Batch mode and the progress protocol
The Run tab has a toggle for batch processing — drop a folder instead of a single file, and Diarizer processes every audio file in the folder in sequence. The progress mapping is straightforward: each file gets a 0-100% local progress, and that local progress is rescaled to the global (i / n, (i+1) / n) band so the global progress bar advances continuously across the batch.
The communication protocol between the Python and the C# side is the same minimalist convention used elsewhere in the ExpSoft catalogue — single-line stdout prefixes:
PROGRESS:42.5 (current-file progress, percentage)
[anything else] (informational log, written to the dark-console pane)
The C# side parses each OutputDataReceived line, dispatches by prefix, and updates either the progress bar or the log. tqdm-style stderr lines from pyannote (containing % / it/s / s/it) are recognised by pattern and shown clean in the log without the [ERR] prefix. No JSON-RPC framing, no schema, no version contract to maintain — just stdout.
Drive-portable install — AutoPatchVenvPaths
Like the rest of the ExpSoft catalogue, Diarizer’s install is fully portable. The full chain — Miniconda, the venv, the three models, all caches — lives under the install folder. Nothing in %USERPROFILE% or the registry or PATH.
At every launch, PathService.AutoPatchVenvPaths() reads the venv’s recorded root path from pyvenv.cfg, compares it to the current AppContext.BaseDirectory, and if they differ rewrites every absolute path reference in the venv text files (activate.bat, pip.exe launchers, .pth files, direct_url.json in .dist-info/ folders, conda-meta JSONs). The patch is idempotent — a no-op on a venv that’s already correct.
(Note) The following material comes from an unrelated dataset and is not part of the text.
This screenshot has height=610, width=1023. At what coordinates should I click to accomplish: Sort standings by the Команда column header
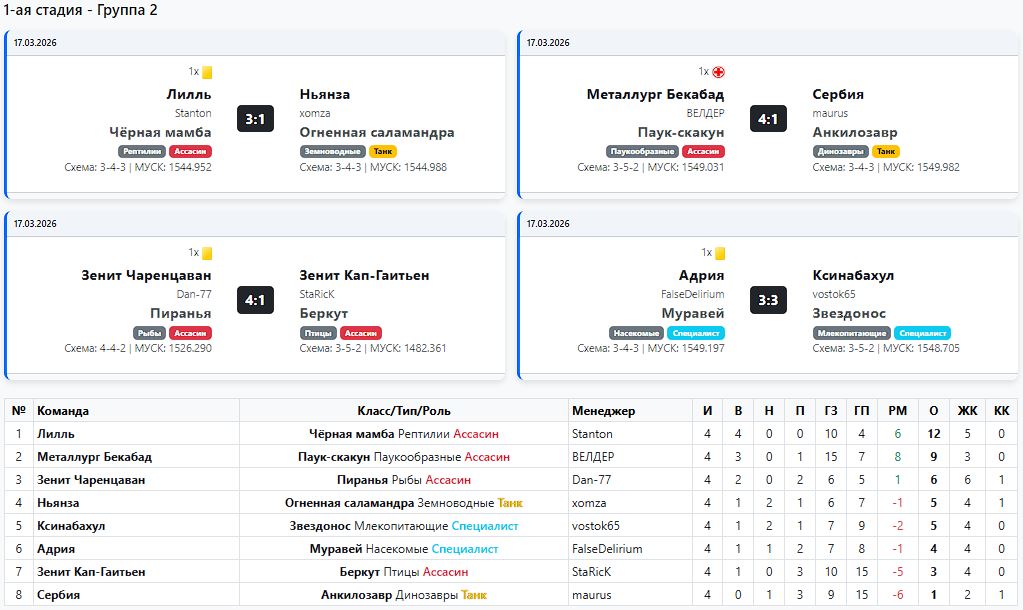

Drop the install folder on a USB stick, plug into a different Windows machine, double-click. Diarizer launches. No reinstall.
Credits and license
- pyannote.audio — Hervé Bredin and contributors, MIT. The diarization toolkit, the pipeline, the years of research and engineering. All credit for the diarization capability belongs upstream.
- pyannote/segmentation-3.0 — MIT (gated). User-individual acceptance of terms required.
- pyannote/wespeaker-voxceleb-resnet34-LM — CC-BY-4.0. Attribution: WeSpeaker and pyannote contributors; base dataset: VoxCeleb.
- pyannote/speaker-diarization-3.1 — MIT (gated). User-individual acceptance of terms required.
- PyTorch — Meta + community, BSD-3-Clause.
- Miniconda — Anaconda Inc, BSD-3-Clause.
- Portable Git for Windows — GPL-2.0.
- FFmpeg — LGPL-2.1+ / GPL-2.0+. Audio decoding for non-WAV inputs.
- Microsoft.Web.WebView2 — Microsoft, distribution permitted.
The C# / WPF EasyInstaller shell is original ExpSoft work and distributed independently of pyannote.audio. No models are bundled — the user downloads them with their own HF token, which records the individual acceptance of the gating terms against their own HuggingFace account.
Take-aways
- For any Python install that pins PyTorch against a CUDA wheel index, install your other ML dependencies first, then do a
pip install torch --force-reinstall --index-url .... Reverse the order and pip’s metadata resolver will silently downgrade you to CPU torch. - For long unattended ML runs, set
HF_HUB_OFFLINE=1at every sub-process invocation. The only window where it should be off is the explicit model-download step. - Gated models stay user-fetched, never bundled. The Setup flow walks the user through token generation and gating acceptance.
- A 3-second-tick RAM watchdog with a 2 GB safety floor is cheap insurance against OOM-killing the host on long inputs. Better a graceful cancel with a clear message than a hard crash.